The cost of this is subtle, but significant — `var` becomes a far more complicated concept; it is no longer mere type inference. It means that in some contexts, swapping var for a manifest type subtly changes the semantics, in extremely subtle ways that won’t be noticed at first and in ways that are likely to be persistently error-prone. (And for types that are not denotable and therefore var is your only choice, it means you’re locked into one particular null handling regime.) Essentially, this is a trade-off of “let’s make var way more complicated in a super-subtle way that ordinary users will never internalize in a million years”.
So, let’s say we made that trade; what do we get? I don’t think the return is there. You can’t banish the complexity of null handling, you can only moving it to where it is more surprising or increase the complexity of the mechanisms. Your proposal just moves it to var.
I’ll state again, too, that I think the “OMG the nulls will eat us in our sleep” fears are dramatically overblown. Before we set anything on fire, I think we should come to terms with why we think there is such a problem.
> As can be seen this really this isn't about null, but about making
> type patterns actually work consistently.
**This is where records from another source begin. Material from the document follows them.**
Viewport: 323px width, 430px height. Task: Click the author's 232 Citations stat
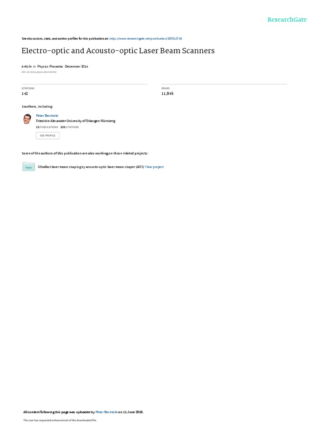pyautogui.click(x=69, y=127)
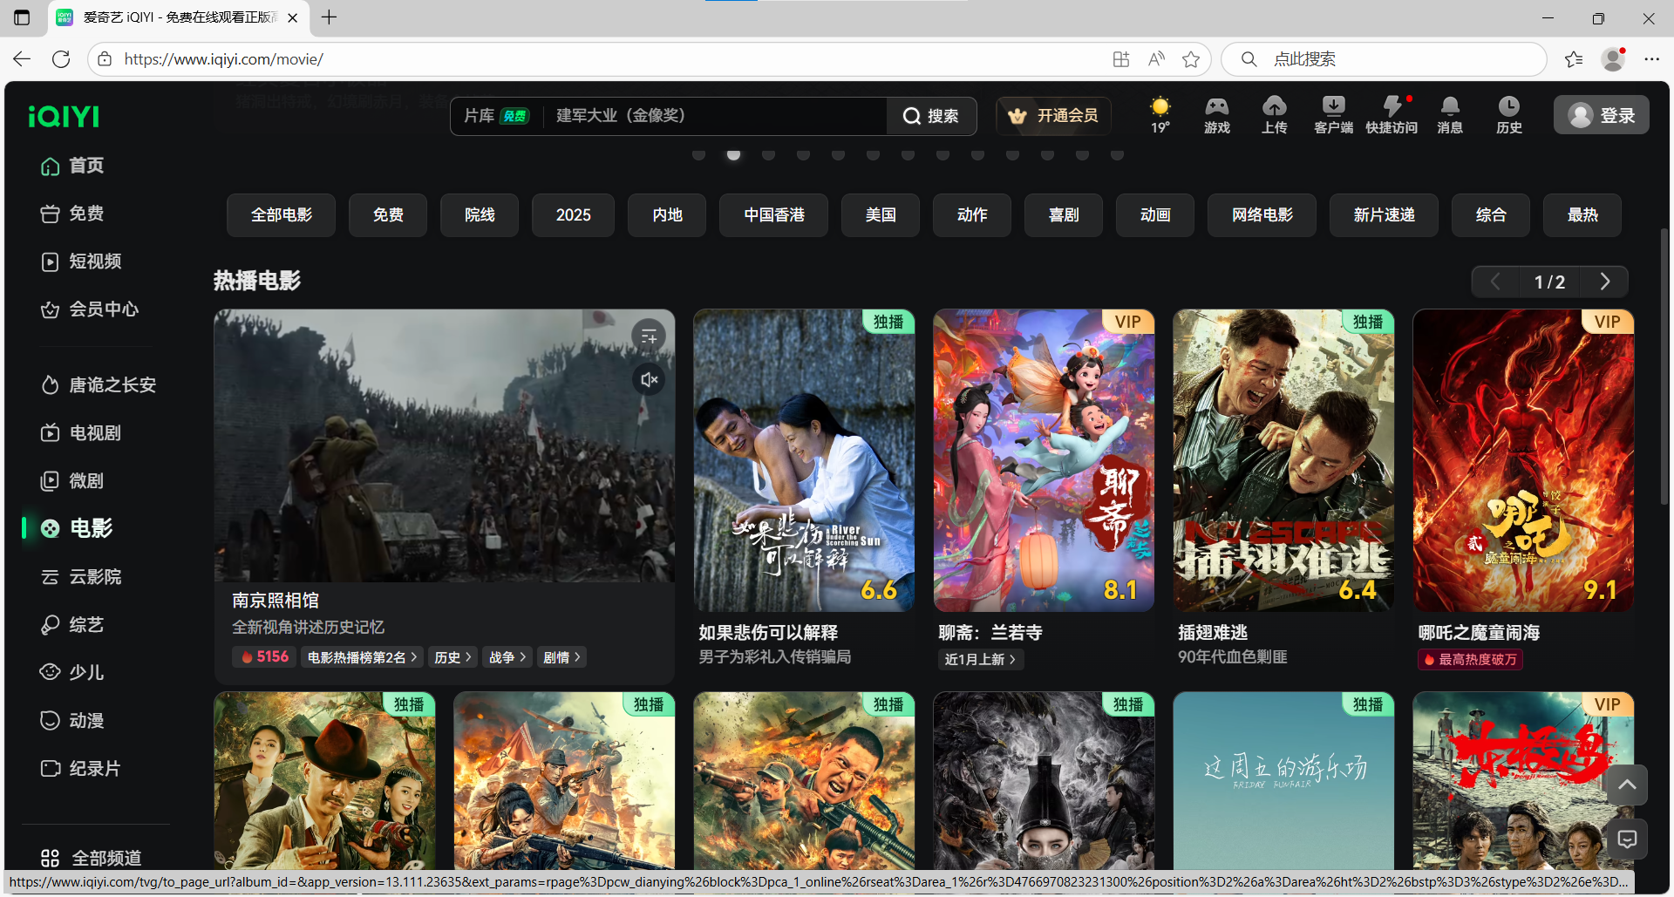Open viewing history via the 历史 clock icon

(x=1509, y=115)
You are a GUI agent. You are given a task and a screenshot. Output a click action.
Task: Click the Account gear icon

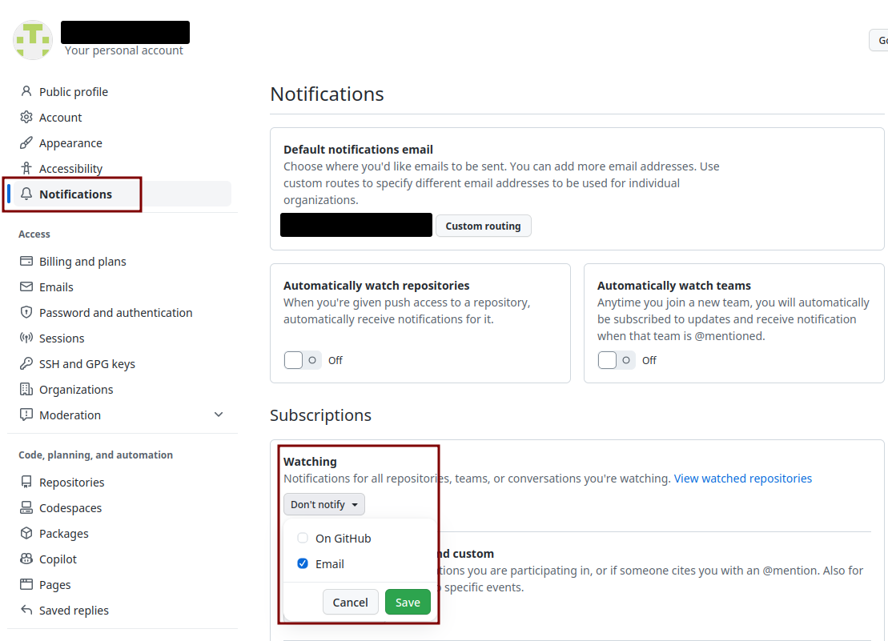pyautogui.click(x=26, y=117)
Type patterns do work consistently when you zoom out just a tiny bit, and recognize that pattern matching exists in a static type context. Suppose I have `record Box(Object) {}`. Then the pattern:
case Box(Object o):
is, in some sense is “one” pattern match; the inner pattern (Object o) can be statically determined to always succeed when the outer one does, and therefore the only dynamic test here is for Box-hood. So we test for Box-hood, conditionally cast, extract the contents, and *assign* it to o. Assignment doesn’t say “if the contents are null, fail”; it’s just that there *is no inner match here*. But in the pattern:
case Box(String s):
this is “two” pattern matches: even if the outer pattern matches, the inner might not. There are two dynamic tests, first for box-hood, and then for string-hood of the box contents. And the string-hood test is done as if by instanceof, which is where the null rejection comes from — nothing new here. It is not that type patterns are “inconsistent”; it is that some patterns are really just assignment, and this is identified on the basis of whether a dynamic test is needed or not. There’s a reason that `instanceof` and casting are “inconsistent” with each other respect to nulls, and that reason is flowing into the semantics of patterns. (Do the thought experiment of “what if instanceof passed nulls” or “what if checkcast rejected nulls”, and imagine what would break. A lot.)
Trust me, we’ve been through all of these proposals (and more); they all lead to their own corner cases, composition failures, refactoring anomalies, etc. that seem worse (in some cases, far worse) or are more complex, or both. Rather than tinkering with the rules, I think a better investment of your energy is trying to understand exactly _why_ you find the status quo so problematic that you are inclined to set it on fire. I think investing that effort in better understanding the problem, rather than trying to “solve” it, is far more likely to yield a useful result, and as a bonus, is far more likely to move the needle if there really is something there.
> If the type pattern says
> `Number n` it should always mean `n instanceof Number`
We’ve been through this already in a previous round. I get that you have decided that this is the fixed point of your interpretation of what type patterns mean, but the problem is just not as simple as you would like it to be. While it is theoretically possible to distort the design to adopt this as the founding principle, it just moves the damage elsewhere.
Perhaps this would help: you are saying “Please don’t set my understanding of `instanceof` on fire. I have a proposal so that you don’t have to do it, all you have to do is set `var` on fire.” You can see how this might not seem an obvious trade.